“No puedo permitir que éstas serias acusaciones influyan en la banda y en el importante y hermoso trabajo que se ha hecho en los últimos años”. Con ese posteo en su Facebook, el baterista de Sigur Rós, Orri Páll Dýrason, comunicó su salida de la banda.

Dýrason abandonó el grupo de post-rock islandés tras ser acusado por Meghan Boyd, una joven que asegura que el baterista la violó en Los Angeles, en 2013. Aún no hay una denuncia penal del supuesto hecho.

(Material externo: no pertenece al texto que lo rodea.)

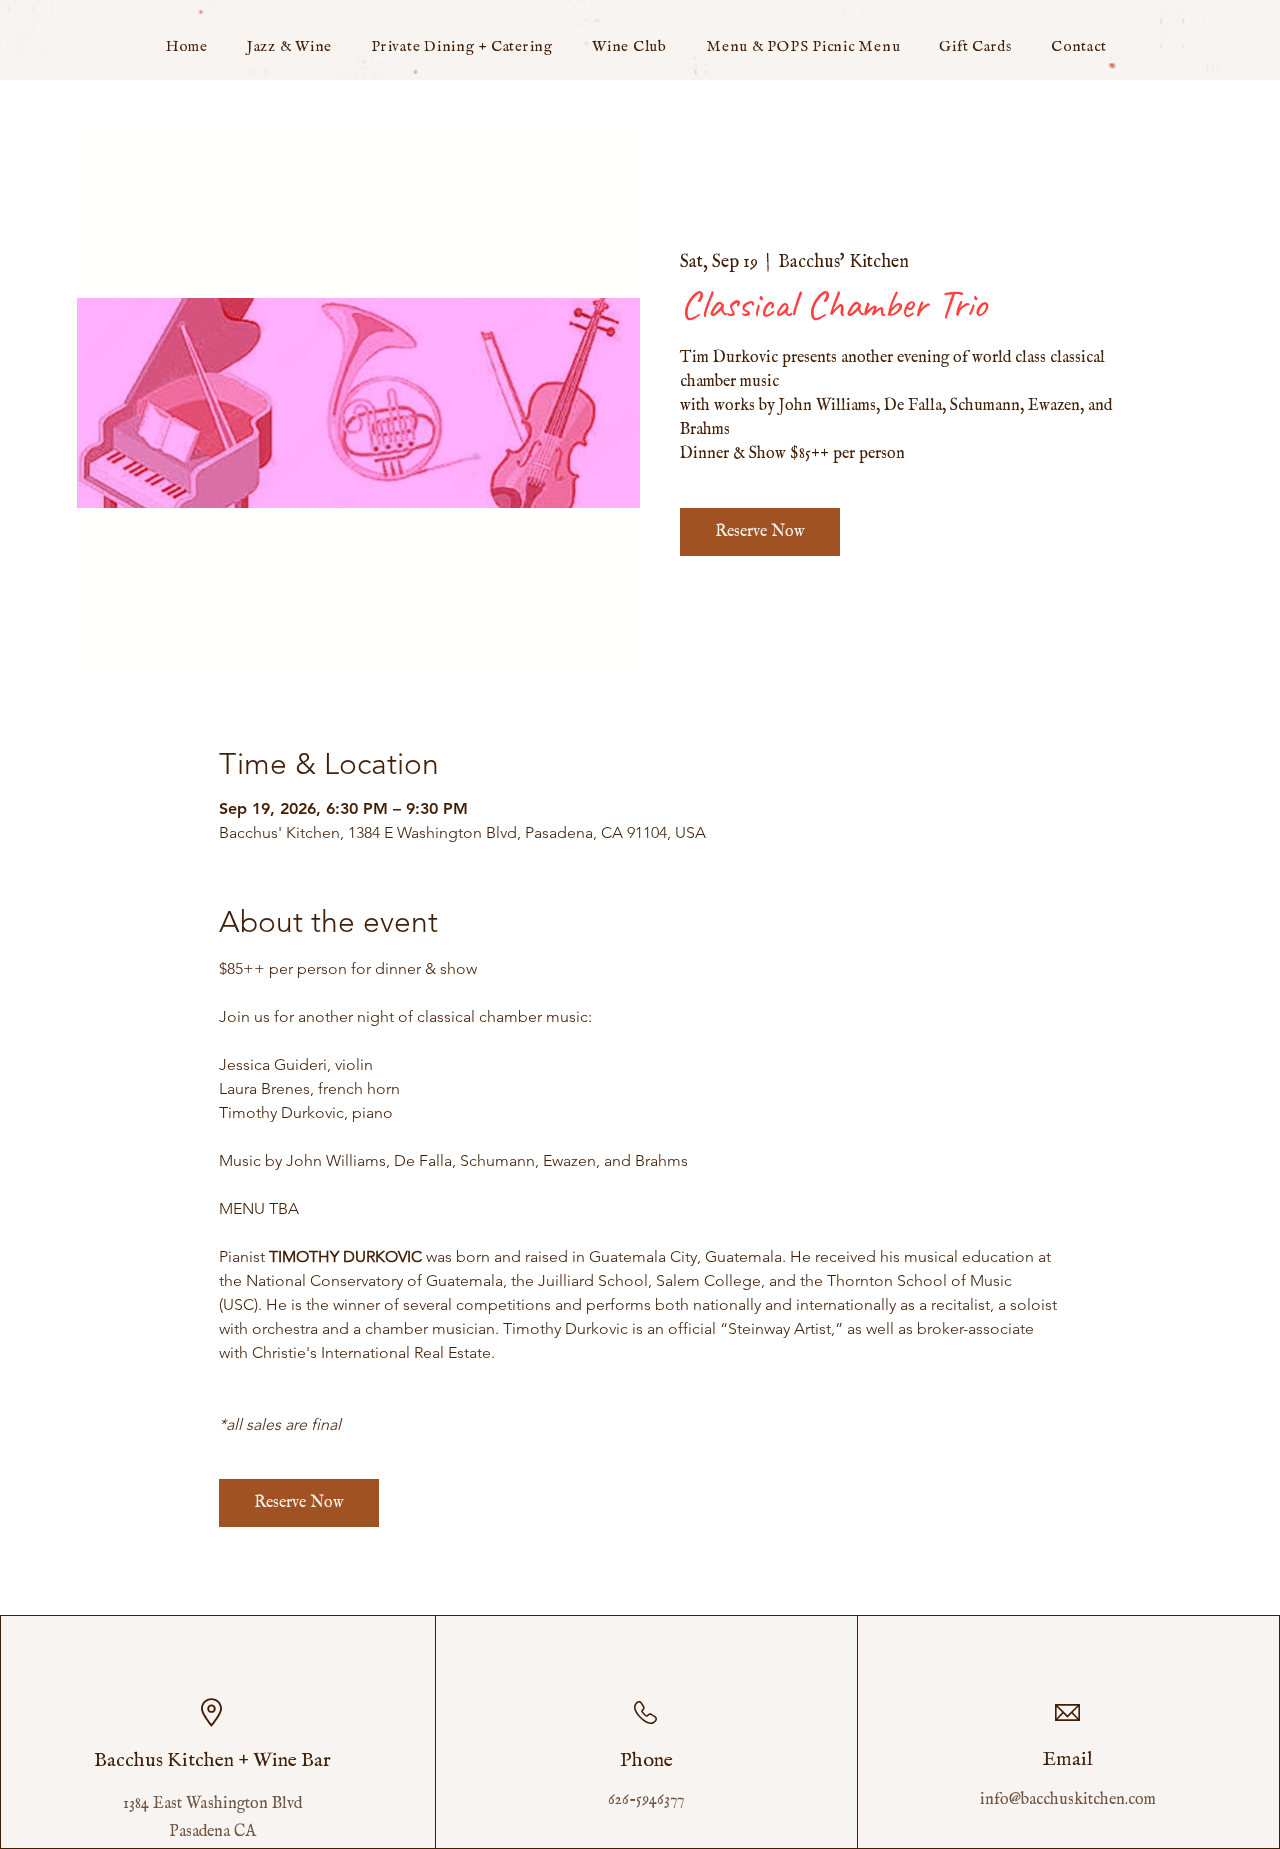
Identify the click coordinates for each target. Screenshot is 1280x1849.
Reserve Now (760, 532)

Boyd denunció el traumático episodio a través de Instagram. Según su relato, Dýarson la penetró sin su consentimiento mientras ella dormía en la misma cama. “Sucedió dos veces esa noche, y me pregunto por qué no me fui después de la primera vez. Pero estaba borracha, cansada, en shock”, decía el post, que luego fue borrado.

 

En otra publicación, la joven acusó a Dýrason de querer silenciarla. “He ocultado este dolor seis años, por varias razones”, confesó. Y explicó que salió a hablar inspirada en Christine Ford, la mujer que acusó de abuso sexual al candidato a juez de la Corte Suprema estadounidense, Brett Kavanaugh.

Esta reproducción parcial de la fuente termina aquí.